*** INPUT FOR THIS TASK Section Begins ***
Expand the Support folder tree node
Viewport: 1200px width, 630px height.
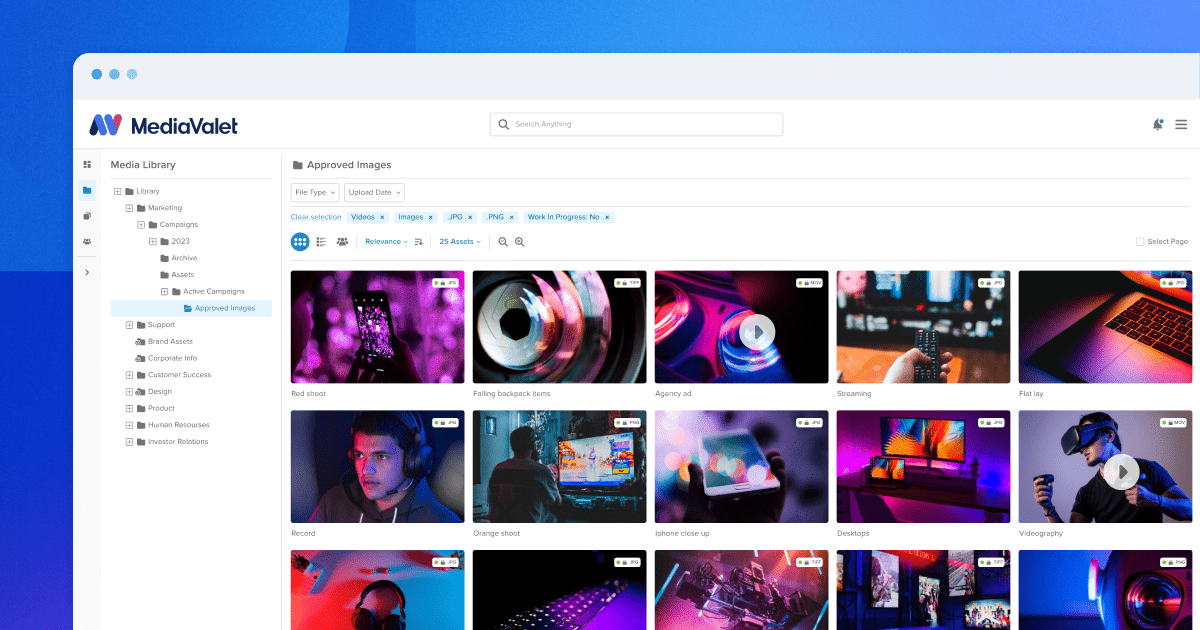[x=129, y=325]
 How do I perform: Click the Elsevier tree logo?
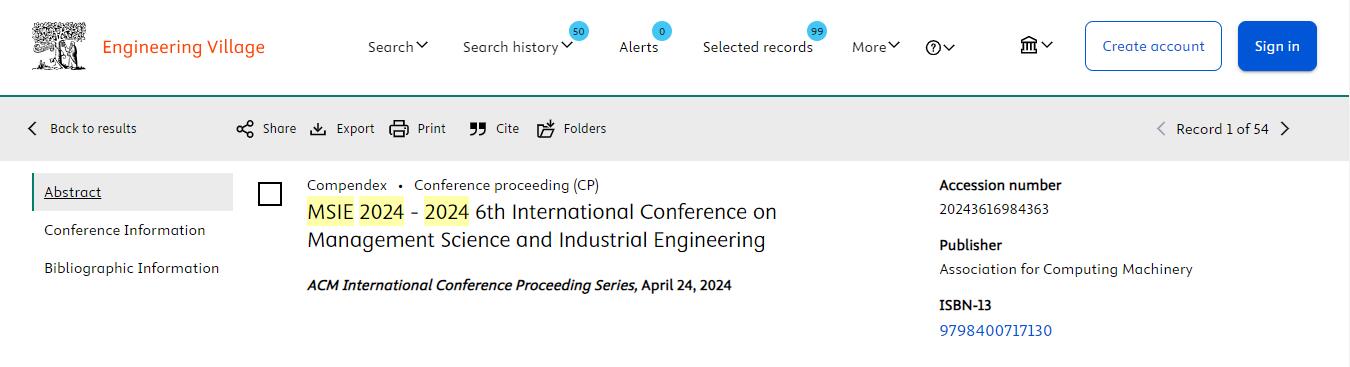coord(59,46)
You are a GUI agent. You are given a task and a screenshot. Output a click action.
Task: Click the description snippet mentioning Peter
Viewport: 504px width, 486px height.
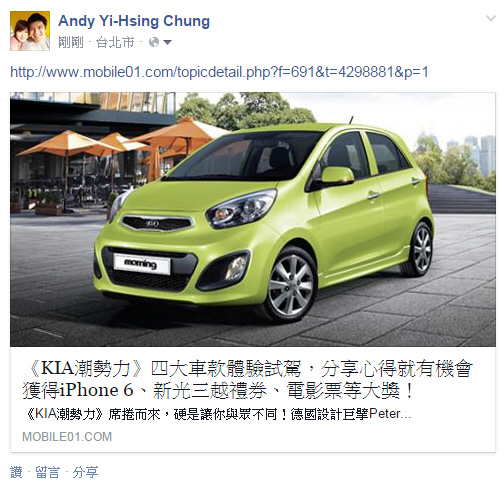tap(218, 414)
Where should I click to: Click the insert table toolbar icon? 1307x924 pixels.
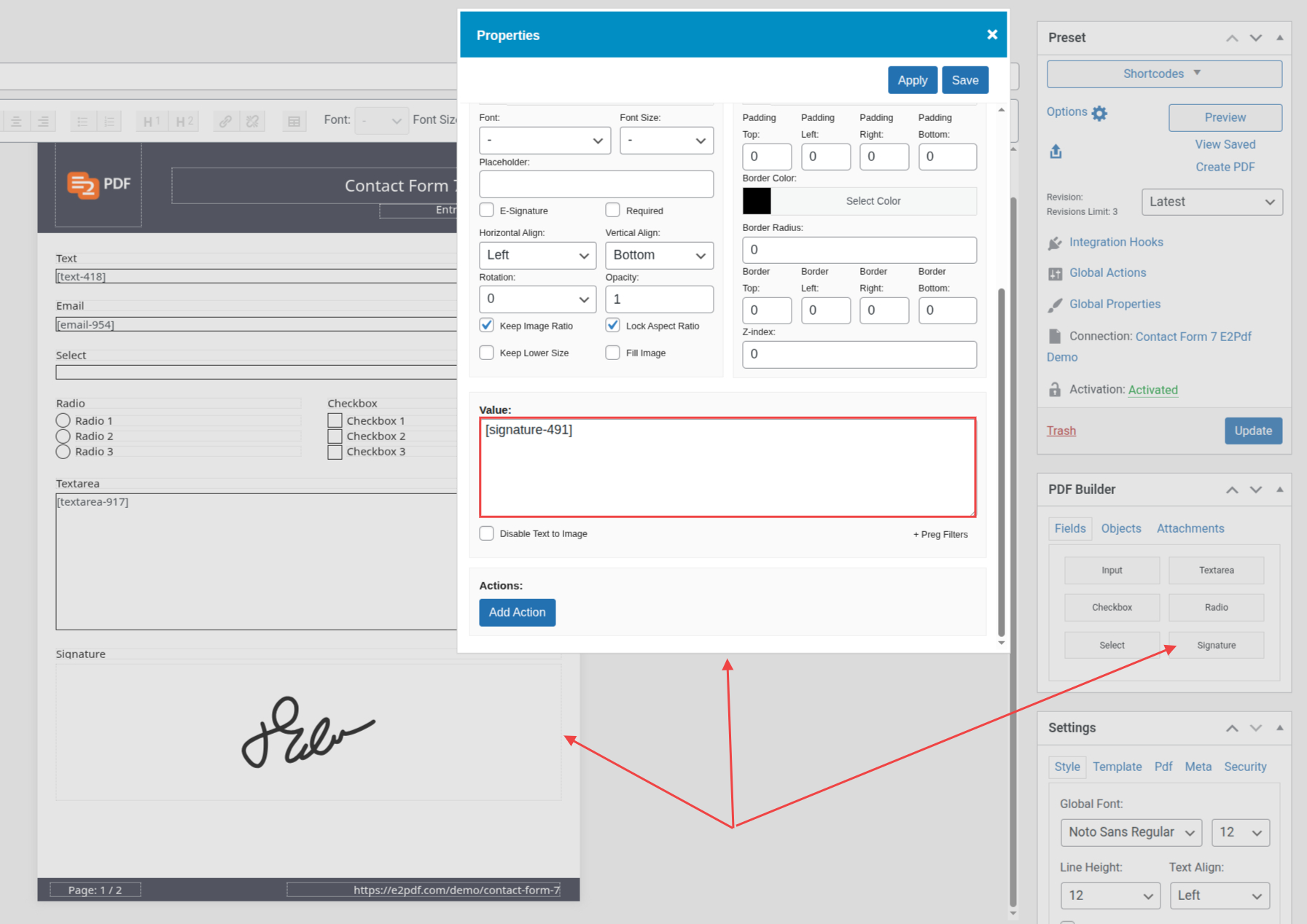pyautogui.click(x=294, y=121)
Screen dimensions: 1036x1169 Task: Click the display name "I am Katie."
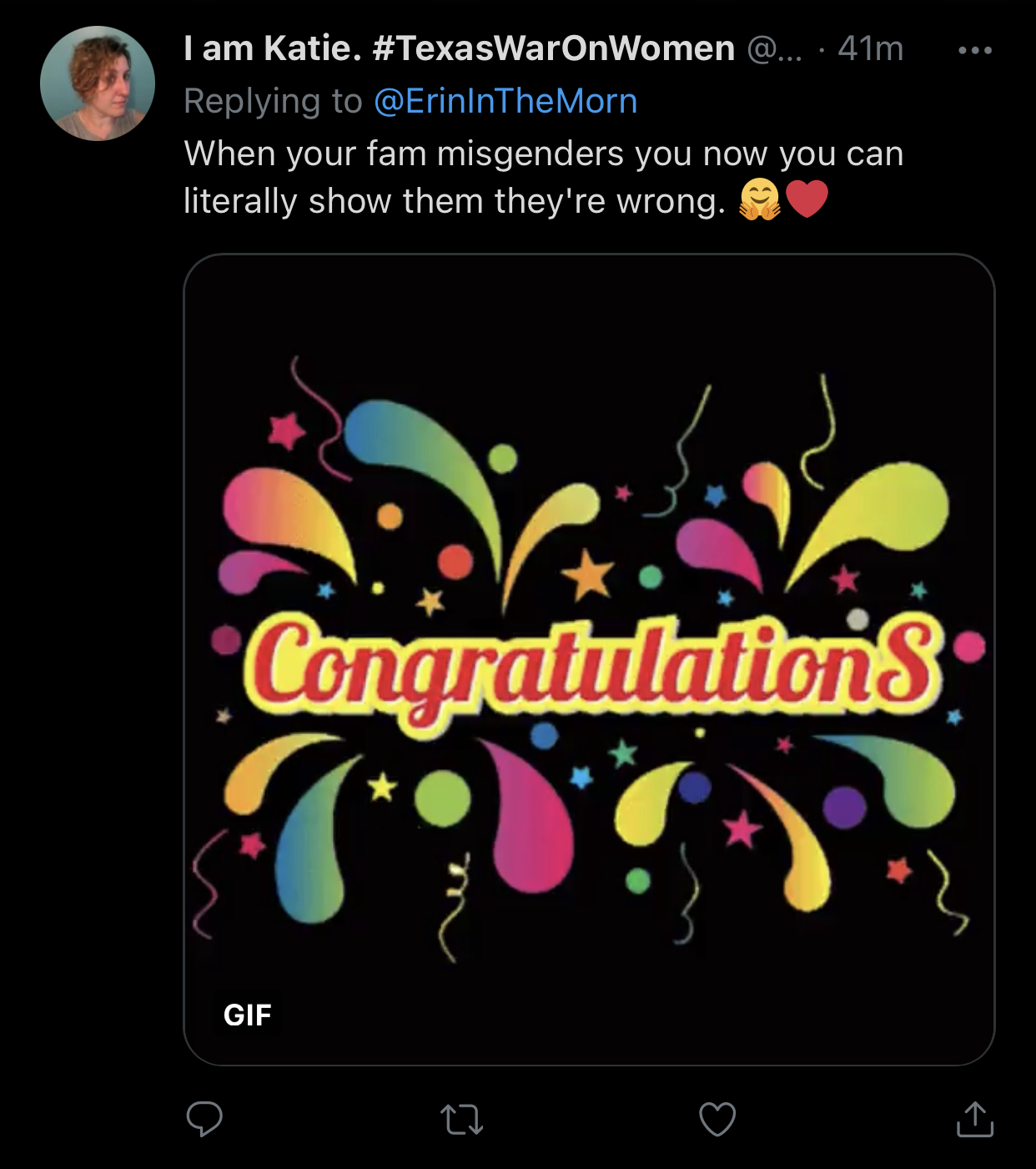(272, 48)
*** INPUT FOR THIS TASK Section Ends ***
▶ _WHAT YOU HAVE TO DO_
Starting with the line that holds "Where should I", transcribe exactly each line through the last one of the material above, and nothing else. Do not include pictures.

▶ _RESPONSE TO THIS TASK_
Where should I click to: Click the insert table toolbar icon? 1307x924 pixels.
pyautogui.click(x=294, y=121)
Screen dimensions: 1036x1169 Task: Click the display name "I am Katie."
(272, 48)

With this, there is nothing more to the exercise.